Being a professor is hard. It takes time, hard work and a significant amount of patience. However, there is an argument for the idea that required curriculum — or curriculum as most of us know it — puts professors in a tough spot.
Let’s be honest, a lot of the curriculum at UNC needs a large revamp. We are no longer in the 1980s or even in the early 2000s — so why does it feel like our schooling is from the Stone Age?
In introductory courses, most of the material feels incredibly repetitive. For example, public policy majors learn about cost-benefit analysis in nearly every class, and in the human development and family studies major, students constantly learn about attachment theory.
Of course, these are important theories and concepts for us to master, but it is a little redundant and a waste of time to relearn them every semester. Reviewing and changing the curriculum could easily solve this issue.
In addition, it seems that the coursework itself needs serious adjustment. Studying outdated materials is not helpful, and while history is important, we cannot be expected to implement theories and ideas from over 20 years ago. This is especially true when most of these materials have been written by old, rich white men.
By focusing only on knowledge gleaned from the same demographic of people, a whole host of perspectives are being left out. For a university that prides itself in fostering diversity, there appears to be little diversity among our major curriculum.
While yes, we are all required to have taken diversity courses for our general education requirements, those are not the classes that need updating.
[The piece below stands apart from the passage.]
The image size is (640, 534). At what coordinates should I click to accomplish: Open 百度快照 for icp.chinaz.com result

The classes that need to be updated the most are the ones that we are taking for our majors and the ones that will likely have applications in our future careers.
It's frustrating and ridiculous to be paying thousands of dollars and putting in hours of our time on subjects that we already learned about in high school — and then learn again and again over our four years at UNC.
People attend college because of their desire to learn — whether it be to gain employment following graduation or just because they are curious. How are we supposed to learn and gain a cutting-edge education when it feels like a lot of us remain in limbo due to the repetitive curriculum?
While some professors are definitely passionate about what they are teaching, and their lesson plans reflect that, there are also a lot of bad eggs. The majority of our classes fall under the issues described above, and the majority is what we will remember most at the end of our time at UNC.
Faculty and professors need to come together for a massive overhaul. While individual professors could work to rewrite their syllabuses, that will not be enough. Professors need to work with one another to ensure that we are not just repeating the same classes (and concepts) over again.
With a bit of collaboration and teamwork, there is no reason that UNC’s curriculum and class offerings couldn't reflect one of its most important values: diversity.